» Supplied entries
*** Block opens ***
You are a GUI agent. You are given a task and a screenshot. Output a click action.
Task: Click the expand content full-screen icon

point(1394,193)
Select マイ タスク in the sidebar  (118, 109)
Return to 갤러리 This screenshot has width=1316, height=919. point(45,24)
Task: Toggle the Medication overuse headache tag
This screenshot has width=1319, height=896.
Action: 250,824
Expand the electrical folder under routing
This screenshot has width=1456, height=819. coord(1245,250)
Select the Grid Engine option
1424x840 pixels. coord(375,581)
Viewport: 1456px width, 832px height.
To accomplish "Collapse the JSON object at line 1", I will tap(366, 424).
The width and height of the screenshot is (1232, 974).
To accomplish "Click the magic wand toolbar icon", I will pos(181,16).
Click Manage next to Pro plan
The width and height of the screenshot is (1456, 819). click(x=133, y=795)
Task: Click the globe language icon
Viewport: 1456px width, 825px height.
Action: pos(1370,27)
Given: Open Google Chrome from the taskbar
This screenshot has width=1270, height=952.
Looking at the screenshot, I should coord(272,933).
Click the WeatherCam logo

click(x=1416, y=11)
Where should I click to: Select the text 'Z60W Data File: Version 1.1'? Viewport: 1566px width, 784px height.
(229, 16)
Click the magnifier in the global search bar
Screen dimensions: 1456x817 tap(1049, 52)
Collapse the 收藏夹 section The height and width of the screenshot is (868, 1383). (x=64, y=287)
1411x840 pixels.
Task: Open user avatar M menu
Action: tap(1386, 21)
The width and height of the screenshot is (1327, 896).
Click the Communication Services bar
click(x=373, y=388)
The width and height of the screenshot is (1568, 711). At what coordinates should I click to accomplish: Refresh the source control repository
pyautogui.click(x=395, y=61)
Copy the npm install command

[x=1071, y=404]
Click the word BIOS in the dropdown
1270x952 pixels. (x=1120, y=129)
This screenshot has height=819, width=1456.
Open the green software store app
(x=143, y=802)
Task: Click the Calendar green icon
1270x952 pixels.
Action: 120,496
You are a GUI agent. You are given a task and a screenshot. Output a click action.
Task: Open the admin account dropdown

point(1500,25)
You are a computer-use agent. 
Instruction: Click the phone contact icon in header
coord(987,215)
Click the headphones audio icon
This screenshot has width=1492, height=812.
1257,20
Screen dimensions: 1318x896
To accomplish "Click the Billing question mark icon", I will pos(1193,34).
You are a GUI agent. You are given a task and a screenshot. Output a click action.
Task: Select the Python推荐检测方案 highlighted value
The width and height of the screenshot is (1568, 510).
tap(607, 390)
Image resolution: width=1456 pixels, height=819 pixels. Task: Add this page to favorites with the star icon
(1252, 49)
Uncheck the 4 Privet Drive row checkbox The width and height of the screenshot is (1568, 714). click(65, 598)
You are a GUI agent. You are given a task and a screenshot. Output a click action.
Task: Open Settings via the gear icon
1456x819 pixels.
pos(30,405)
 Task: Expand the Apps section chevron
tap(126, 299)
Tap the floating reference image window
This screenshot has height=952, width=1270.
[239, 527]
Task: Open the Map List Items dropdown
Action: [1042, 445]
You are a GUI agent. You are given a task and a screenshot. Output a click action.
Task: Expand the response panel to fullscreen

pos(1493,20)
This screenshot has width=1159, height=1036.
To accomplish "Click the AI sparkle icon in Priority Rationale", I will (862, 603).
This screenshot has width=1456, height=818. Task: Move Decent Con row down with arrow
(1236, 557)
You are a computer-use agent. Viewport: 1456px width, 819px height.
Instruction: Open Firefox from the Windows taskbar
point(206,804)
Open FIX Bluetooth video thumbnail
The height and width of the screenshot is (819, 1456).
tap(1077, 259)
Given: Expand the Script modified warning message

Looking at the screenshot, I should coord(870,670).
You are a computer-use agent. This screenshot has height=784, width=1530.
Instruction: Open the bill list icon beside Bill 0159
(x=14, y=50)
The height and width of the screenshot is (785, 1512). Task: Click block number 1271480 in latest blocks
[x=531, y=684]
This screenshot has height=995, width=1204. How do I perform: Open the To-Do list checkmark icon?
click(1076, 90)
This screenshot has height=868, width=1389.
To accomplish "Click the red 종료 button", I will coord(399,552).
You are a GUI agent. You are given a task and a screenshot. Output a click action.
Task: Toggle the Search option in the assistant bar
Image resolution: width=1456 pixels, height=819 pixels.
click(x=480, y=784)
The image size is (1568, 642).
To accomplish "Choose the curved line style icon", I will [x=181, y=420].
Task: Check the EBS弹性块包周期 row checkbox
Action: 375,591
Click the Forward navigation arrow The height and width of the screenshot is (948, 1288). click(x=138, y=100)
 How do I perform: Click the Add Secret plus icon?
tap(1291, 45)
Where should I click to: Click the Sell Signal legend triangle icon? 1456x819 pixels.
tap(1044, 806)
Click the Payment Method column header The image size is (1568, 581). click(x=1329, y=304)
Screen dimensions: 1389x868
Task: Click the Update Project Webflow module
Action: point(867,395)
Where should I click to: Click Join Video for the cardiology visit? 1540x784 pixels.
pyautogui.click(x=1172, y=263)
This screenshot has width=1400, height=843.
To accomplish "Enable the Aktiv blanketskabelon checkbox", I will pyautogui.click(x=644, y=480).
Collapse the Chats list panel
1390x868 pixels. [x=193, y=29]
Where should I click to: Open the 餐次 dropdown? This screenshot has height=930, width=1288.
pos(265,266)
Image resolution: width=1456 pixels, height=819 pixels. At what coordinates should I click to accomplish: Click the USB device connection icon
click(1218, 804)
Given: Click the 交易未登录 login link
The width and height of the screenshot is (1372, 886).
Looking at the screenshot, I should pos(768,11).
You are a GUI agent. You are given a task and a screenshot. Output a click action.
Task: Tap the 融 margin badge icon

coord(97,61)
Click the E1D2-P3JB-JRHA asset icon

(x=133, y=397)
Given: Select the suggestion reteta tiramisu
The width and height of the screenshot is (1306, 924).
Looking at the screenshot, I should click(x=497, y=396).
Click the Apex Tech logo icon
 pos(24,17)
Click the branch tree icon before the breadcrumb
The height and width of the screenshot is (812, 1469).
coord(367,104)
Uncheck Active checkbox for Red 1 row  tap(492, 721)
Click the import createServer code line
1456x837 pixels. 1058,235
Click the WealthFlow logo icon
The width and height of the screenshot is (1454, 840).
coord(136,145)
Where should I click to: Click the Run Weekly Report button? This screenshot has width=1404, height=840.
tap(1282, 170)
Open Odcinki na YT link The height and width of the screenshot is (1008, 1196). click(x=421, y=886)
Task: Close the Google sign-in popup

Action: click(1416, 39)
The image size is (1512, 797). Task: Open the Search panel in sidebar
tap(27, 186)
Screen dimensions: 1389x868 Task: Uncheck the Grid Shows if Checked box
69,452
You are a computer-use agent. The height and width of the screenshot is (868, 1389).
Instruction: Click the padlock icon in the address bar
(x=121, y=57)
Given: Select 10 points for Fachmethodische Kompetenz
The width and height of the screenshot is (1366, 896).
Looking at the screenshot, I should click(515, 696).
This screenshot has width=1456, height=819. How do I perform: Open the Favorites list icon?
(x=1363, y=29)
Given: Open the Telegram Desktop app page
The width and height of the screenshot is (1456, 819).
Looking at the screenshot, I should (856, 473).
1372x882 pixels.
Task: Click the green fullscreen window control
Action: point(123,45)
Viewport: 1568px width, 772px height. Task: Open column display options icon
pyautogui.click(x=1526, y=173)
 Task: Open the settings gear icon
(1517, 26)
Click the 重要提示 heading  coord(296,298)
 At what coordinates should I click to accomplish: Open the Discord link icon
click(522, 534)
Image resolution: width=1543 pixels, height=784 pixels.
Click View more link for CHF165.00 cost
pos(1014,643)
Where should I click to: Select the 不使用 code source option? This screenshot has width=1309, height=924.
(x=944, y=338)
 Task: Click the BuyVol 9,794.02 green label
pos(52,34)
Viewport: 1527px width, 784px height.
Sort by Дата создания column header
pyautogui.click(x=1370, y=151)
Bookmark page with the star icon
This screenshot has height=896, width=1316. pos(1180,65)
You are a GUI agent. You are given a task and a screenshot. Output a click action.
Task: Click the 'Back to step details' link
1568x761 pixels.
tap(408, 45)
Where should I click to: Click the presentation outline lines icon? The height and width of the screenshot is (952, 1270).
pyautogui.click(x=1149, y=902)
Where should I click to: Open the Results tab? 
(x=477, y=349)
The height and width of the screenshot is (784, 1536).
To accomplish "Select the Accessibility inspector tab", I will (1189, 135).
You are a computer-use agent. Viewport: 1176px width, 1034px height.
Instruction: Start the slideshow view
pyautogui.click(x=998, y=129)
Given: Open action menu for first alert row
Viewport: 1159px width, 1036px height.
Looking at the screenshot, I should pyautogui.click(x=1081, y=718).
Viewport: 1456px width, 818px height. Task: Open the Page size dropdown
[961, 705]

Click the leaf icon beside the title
*** Block closes ***
» Required work
Look above for the line holding "Where should I click to: Click the Run", then set down exactly that line and every line after it up to and including the line holding "Given: Select 10", with nothing else.

» Task output
Where should I click to: Click the Run Weekly Report button? This screenshot has width=1404, height=840.
tap(1282, 170)
Open Odcinki na YT link The height and width of the screenshot is (1008, 1196). click(x=421, y=886)
Task: Close the Google sign-in popup

Action: click(1416, 39)
The image size is (1512, 797). Task: Open the Search panel in sidebar
tap(27, 186)
Screen dimensions: 1389x868 Task: Uncheck the Grid Shows if Checked box
69,452
You are a computer-use agent. The height and width of the screenshot is (868, 1389).
Instruction: Click the padlock icon in the address bar
(x=121, y=57)
Given: Select 10 points for Fachmethodische Kompetenz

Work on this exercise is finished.